Looks like he no longer has interest in becoming a martyr.
Khalid Sheikh Mohammed, the alleged man behind 9/11, said he might help the victims’ lawsuit if the federal government does not seek the death penalty. From The Wall Street Journal:
Mr. Mohammed’s offer was disclosed in a Friday filing in the victims’ federal lawsuit in New York, which accuses the Saudi government of helping coordinate the 2001 suicide attacks that claimed nearly 3,000 lives when terrorists crashed hijacked airliners into the World Trade Center, the Pentagon and, after passengers resisted, a Pennsylvania field. Riyadh has denied complicity in the attacks.
Separately, President Trump signed legislation on Monday that funds medical claims from victims of the Sept. 11 terrorist attacks for the rest of their lives.
In the lawsuit against Saudi Arabia, plaintiffs’ lawyers had contacted three of the five Guantanamo detainees accused in the Sept. 11 conspiracy to request depositions. In the Friday filing, a status letter to U.S. Magistrate Judge Sarah Netburn, the lawyers wrote that earlier Friday Mr. Mohammed’s counsel told them their client wouldn’t consent to a deposition “at the present time.”

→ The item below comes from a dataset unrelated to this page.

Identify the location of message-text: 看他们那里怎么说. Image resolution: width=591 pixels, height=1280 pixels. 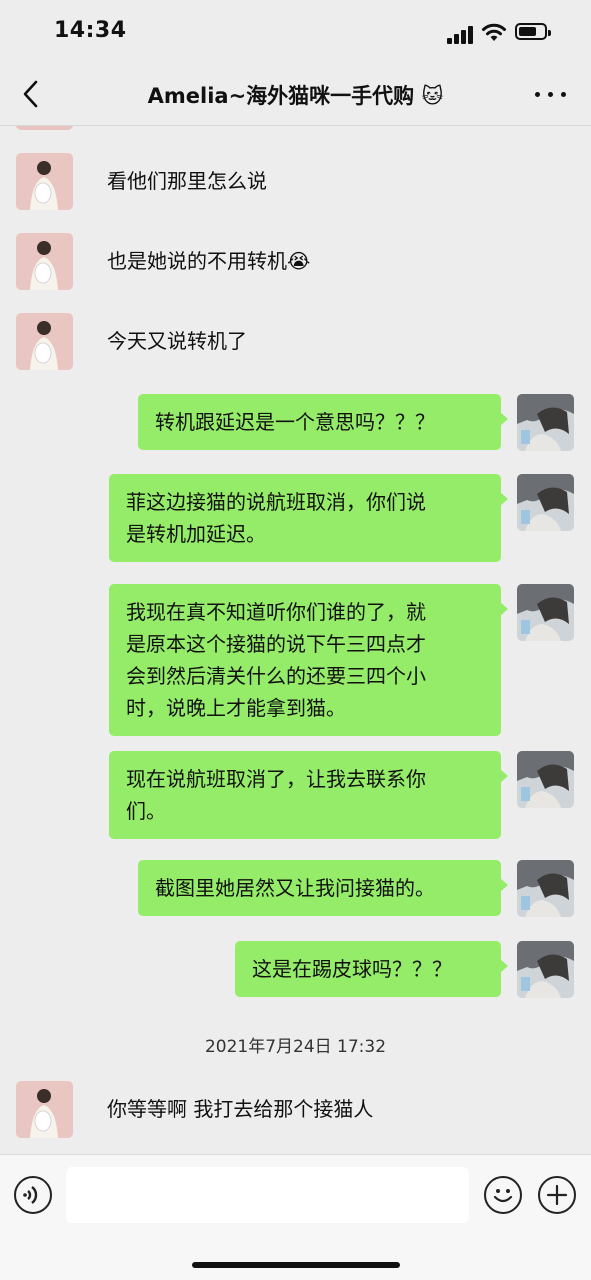
(187, 181).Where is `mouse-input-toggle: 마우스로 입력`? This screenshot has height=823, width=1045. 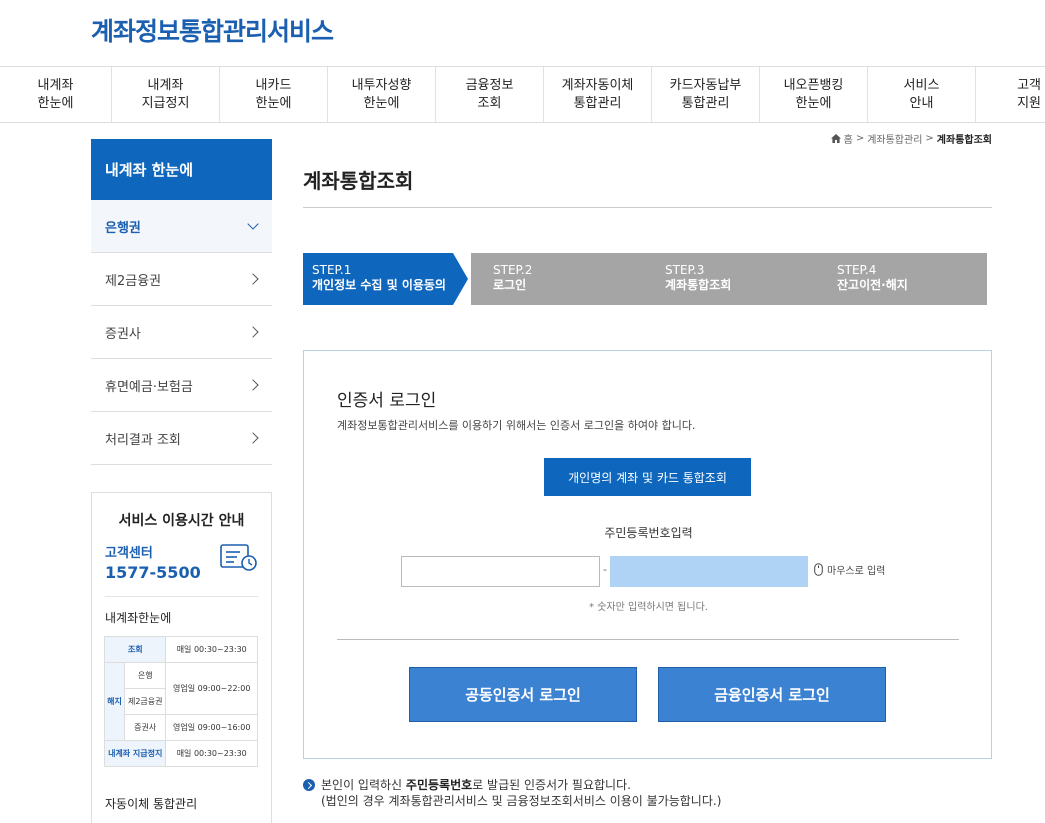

But the lawyer said that “the primary driver” of this decision is the “capital nature of the prosecution” and that “[i]n the absence of a potential death sentence much broader cooperation would be possible.”
Mohammed sang a different tune nine years ago during a hearing in Guantanamo Bay. When the judge called Mohammed’s case “a death-penalty case,” Mohammed declared it as a “martyr case.”
Mohammed wanted the United States to make him a martyr.
A person close to the happenings in Guantanamo Bay said that the people involved in 9/11 have changed a lot in the past ten years. These men no longer have any interest in becoming martyrs:
In 2017, the Defense Department official overseeing the proceedings, Harvey Rishikof, began exploring a potential plea bargain with the Sept. 11 defendants that would exchange guilty pleas for life sentences.
Mr. Rishikof is said to have been concerned that the prosecution had been undermined by the torture inflicted upon Mr. Mohammed and other defendants at secret Central Intelligence Agency facilities overseas—an issue that has mired the case in years of pretrial hearings and raised the possibility that a military or federal court could sanction government misconduct by barring the death penalty.
After word spread of plea discussions, Mr. Rishikof was fired by then Defense Secretary Jim Mattis for what Mr. Mattis said were unrelated reasons.
However, lawyers who represent Mohammed and others allegedly involved in 9/11 claim the court cannot use the statements from the suspects:
The attorneys, according to the New York Times, argue the FBI and CIA intermingled their work while extracting statements from the suspects at secret prisons and later at Guantanamo Bay.
The newspaper reports none of the statements CIA agents got out of Mohammed from 2002 to 2006, following alleged torture such as waterboarding and sleep deprivation, could be used in court. During that time, the lawyers say, the FBI was feeding questions to the CIA.
One lawyer, Cheryl Bormann, claimed that while the FBI conducted the interviews, “the CIA continued to influence or control the detention of the suspects.” She said, “There was no separation. It’s all one big team.”
Prosecutors insist the FBI agents worked independently.